Extended Granger causality: A new tool to identify the structure of physiological networks

Abstract

Granger causality (GC) is a very popular tool for assessing the presence of directional interactions between two time series of a multivariate data set. In its original formulation, GC does not account for zero-lag correlations possibly existing between the observed time series. In the present study we compare the GC with a novel measure, termed extended GC (eGC), able to capture instantaneous causal relationships. We present a two-step procedure for the practical estimation of eGC based on first detecting the existence of zero-lag correlations, and then assigning them to one of the two possible causal directions using pairwise measures of non-Gaussianity.
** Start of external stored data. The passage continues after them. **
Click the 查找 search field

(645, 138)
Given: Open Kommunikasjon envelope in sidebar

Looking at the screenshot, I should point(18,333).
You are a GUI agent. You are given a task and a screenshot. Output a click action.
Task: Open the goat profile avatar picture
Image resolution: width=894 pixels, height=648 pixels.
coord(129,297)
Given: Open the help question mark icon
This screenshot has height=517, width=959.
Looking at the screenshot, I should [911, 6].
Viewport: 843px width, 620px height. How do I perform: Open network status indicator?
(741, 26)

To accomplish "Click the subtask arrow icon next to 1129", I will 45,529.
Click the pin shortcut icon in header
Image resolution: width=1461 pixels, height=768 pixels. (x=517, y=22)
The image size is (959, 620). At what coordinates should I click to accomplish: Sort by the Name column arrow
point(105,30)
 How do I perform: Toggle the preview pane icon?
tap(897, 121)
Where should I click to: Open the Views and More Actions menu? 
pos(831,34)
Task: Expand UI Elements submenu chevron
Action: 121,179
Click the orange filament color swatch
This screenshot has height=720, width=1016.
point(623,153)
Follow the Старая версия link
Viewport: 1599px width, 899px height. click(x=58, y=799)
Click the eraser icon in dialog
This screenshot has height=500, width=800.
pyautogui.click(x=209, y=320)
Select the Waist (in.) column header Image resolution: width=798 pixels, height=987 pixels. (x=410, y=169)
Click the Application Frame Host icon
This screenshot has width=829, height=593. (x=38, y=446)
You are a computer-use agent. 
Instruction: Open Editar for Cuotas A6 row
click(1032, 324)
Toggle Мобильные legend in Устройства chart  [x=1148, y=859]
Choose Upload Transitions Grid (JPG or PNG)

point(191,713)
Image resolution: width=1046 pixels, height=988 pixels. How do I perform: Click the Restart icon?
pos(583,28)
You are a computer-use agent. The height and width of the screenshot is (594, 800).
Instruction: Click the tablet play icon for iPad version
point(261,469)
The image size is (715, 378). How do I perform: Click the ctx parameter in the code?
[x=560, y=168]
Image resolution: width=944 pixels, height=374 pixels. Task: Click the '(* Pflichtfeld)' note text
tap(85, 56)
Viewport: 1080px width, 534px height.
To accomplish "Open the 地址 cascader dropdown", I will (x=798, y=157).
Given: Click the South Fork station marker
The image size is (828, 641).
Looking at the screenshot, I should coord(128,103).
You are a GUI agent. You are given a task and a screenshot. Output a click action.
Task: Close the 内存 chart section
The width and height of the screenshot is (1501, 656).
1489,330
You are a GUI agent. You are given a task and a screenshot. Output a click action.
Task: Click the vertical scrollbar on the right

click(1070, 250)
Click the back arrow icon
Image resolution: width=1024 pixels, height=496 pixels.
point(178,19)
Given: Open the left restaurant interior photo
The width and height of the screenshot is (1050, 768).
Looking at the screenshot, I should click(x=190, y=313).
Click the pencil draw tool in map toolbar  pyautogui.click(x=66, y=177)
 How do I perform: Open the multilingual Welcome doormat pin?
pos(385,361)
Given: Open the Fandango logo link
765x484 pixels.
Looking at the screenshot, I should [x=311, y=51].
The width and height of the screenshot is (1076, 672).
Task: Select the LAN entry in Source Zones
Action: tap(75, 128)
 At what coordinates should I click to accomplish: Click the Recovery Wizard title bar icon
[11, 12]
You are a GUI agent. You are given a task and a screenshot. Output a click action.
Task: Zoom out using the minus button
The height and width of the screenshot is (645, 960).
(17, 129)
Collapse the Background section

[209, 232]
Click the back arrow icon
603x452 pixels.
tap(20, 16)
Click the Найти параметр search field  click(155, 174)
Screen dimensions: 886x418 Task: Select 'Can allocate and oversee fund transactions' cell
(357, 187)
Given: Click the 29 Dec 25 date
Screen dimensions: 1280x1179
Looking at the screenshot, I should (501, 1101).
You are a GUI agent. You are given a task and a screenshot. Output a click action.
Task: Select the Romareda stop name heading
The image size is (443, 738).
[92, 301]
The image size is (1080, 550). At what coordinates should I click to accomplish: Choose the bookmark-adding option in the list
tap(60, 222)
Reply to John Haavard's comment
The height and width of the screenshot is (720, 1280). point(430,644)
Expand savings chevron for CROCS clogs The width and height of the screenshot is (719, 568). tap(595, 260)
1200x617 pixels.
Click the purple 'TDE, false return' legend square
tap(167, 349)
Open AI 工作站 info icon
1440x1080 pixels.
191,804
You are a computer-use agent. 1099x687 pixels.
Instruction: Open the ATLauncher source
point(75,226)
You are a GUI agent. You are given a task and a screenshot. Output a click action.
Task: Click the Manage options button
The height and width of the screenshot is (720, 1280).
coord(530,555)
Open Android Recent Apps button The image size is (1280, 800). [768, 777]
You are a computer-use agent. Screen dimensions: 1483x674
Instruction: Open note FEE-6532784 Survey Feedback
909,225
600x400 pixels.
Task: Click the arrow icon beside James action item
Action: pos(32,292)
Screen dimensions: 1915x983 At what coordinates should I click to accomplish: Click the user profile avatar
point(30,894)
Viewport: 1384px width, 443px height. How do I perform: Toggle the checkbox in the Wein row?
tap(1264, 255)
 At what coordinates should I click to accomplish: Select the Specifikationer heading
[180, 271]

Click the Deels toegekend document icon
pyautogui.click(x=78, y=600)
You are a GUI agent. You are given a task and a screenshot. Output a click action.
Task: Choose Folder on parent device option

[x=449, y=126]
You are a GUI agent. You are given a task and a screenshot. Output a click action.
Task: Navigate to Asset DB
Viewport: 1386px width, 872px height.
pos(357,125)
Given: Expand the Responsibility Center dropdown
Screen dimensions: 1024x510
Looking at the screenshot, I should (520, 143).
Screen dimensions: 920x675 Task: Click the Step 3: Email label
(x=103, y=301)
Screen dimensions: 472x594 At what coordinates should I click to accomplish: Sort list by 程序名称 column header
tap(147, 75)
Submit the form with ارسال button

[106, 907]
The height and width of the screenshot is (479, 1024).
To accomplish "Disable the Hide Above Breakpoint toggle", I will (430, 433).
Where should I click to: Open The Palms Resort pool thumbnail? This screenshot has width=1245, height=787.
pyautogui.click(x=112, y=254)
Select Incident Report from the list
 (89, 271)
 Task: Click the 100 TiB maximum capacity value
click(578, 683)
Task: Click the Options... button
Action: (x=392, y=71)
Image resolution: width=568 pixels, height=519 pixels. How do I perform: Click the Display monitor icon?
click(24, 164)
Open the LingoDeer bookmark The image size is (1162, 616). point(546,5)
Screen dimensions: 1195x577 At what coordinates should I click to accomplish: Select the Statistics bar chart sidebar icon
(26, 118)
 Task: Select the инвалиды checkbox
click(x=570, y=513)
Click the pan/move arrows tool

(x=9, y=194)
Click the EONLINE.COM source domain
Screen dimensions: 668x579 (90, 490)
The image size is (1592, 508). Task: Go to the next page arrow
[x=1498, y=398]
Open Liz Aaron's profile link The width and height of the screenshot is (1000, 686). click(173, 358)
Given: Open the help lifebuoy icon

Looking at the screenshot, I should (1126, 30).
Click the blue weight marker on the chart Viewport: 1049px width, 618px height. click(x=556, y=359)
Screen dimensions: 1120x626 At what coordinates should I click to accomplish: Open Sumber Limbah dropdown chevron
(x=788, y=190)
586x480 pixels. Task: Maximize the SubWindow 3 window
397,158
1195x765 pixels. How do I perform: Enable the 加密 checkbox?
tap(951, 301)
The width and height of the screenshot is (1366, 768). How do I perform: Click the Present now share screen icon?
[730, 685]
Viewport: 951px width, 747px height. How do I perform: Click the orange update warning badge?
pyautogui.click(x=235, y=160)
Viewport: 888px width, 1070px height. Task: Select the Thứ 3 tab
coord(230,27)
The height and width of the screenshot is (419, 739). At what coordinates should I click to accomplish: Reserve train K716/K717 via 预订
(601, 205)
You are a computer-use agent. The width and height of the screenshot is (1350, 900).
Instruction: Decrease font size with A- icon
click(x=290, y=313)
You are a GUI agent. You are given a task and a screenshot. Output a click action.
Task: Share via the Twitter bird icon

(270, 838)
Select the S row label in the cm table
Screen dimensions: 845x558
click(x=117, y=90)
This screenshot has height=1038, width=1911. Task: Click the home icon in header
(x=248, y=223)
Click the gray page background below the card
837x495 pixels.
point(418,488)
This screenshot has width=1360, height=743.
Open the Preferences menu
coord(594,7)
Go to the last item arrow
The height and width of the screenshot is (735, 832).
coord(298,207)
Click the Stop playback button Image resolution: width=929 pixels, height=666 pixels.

The proposed method was validated in a simulation study, showing that the estimation procedure based on the extended representation overcomes the limits of the classic computation of GC, correctly detecting the presence and direction of zero-lag interactions and providing a meaningful causal interpretation based on the eGC. Then, GC and eGC were computed on the physiological variability series of heart period (HP), mean arterial pressure (AP) and cerebral blood flow velocity (FV) in ten subjects with postural related syncope (PRS), during different epochs of an head-up tilt test protocol. We found that both measures reflect the baroreflex impairment and the loss of cerebral autoregulation during pre-syncope. Furthermore, eGC analysis suggests that fast, within-beat effects between AP and FV variability contribute substantially to the mutual regulation of these physiological variables, and may play an important role in the impairment of cerebrovascular regulation associated with PRS.